A base de dados visa permitir o conhecimento permanente do fenómeno a vários níveis, possibilitando a troca de informação a nível local, a planificação a nível regional e as decisões de política a nível central.

Segundo Pedro Marques, a estratégia nacional quer congregar esforços desde a segurança social, à saúde, à habitação e à justiça e reforçar a qualificação dos técnicos que intervêm nesta área.

Mais de duas mil pessoas apoiadas

Embora o número de pessoas a nível nacional que se encontra nesta situação seja ainda pouco conhecido, acrescentou, o governo estima apoiar cerca de dois mil sem-abrigo.

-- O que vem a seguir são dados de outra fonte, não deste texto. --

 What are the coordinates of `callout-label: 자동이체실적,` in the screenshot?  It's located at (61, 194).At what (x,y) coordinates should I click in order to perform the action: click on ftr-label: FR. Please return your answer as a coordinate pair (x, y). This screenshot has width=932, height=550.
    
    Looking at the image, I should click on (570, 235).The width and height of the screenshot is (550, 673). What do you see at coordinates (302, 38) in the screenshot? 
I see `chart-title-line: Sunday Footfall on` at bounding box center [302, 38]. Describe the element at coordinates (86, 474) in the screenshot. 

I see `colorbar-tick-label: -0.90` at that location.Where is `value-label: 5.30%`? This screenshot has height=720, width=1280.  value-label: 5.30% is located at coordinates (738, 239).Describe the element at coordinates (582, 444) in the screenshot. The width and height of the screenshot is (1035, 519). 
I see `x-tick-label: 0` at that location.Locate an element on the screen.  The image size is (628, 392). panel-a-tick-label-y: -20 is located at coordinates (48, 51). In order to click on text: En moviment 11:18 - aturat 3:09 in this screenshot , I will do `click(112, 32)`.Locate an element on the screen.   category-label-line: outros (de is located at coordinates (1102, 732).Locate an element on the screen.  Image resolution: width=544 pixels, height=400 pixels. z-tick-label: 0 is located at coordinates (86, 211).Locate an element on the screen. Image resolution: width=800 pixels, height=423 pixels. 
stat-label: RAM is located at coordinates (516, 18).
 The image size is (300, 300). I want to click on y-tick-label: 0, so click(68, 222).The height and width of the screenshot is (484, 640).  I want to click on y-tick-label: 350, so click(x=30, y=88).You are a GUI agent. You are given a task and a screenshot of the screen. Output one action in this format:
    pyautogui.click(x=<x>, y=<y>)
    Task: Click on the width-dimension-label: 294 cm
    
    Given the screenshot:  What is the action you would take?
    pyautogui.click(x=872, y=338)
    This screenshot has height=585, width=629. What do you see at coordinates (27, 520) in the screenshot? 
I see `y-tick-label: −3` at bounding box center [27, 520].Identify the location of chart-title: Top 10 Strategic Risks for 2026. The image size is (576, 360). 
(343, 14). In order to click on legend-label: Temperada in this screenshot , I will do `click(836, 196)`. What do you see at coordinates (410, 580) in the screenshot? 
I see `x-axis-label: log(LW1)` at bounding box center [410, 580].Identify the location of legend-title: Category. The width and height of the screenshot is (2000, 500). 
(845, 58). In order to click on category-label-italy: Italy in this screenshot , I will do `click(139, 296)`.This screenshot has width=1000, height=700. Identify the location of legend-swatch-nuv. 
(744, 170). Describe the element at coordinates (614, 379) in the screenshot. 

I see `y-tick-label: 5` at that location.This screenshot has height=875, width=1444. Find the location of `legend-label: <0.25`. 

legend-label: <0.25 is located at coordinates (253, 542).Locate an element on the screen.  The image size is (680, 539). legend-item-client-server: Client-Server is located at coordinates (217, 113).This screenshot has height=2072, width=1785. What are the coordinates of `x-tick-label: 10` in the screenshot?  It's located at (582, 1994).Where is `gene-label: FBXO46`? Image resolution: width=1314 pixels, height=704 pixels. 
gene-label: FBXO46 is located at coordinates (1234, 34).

Esta é, adiantou, a primeira estratégia nacional nesta área em que várias entidades juntas vão procurar construir soluções.

O Instituto de Segurança Social, entidade que coordena a estratégia, terá até 2015 uma verba de 65 milhões de euros para desenvolver esta medida. «Quisemos dar dimensão aos recursos para que a intervenção tenha qualidade» disse.

Além da criação de condições para que ninguém tenha de permanecer na rua por falta de alternativas, a Estratégia Nacional visa assegurar a existência de condições que garantam a promoção da autonomia, através da mobilização de todos os recursos disponíveis de acordo com o diagnóstico e as necessidades individuais.

Definição nacional

Pela primeira vez é feita a definição nacional do que são realmente Sem-Abrigo, o que para as instituições que diariamente estão no terreno é fundamental e benéfico, tal como o afirmou à Lusa a responsável pela área da Saúde e da Acção Social da Santa Casa da Misericórdia, Odete Farrajota.

Existem dois tipos de sem-abrigo: os sem-tecto - que vivem em espaço público, alojado em abrigo de emergência ou com paradeiro em local precário -, e os sem casa - que se encontra em alojamento temporário. Para cada uma das situações existe uma estratégia específica.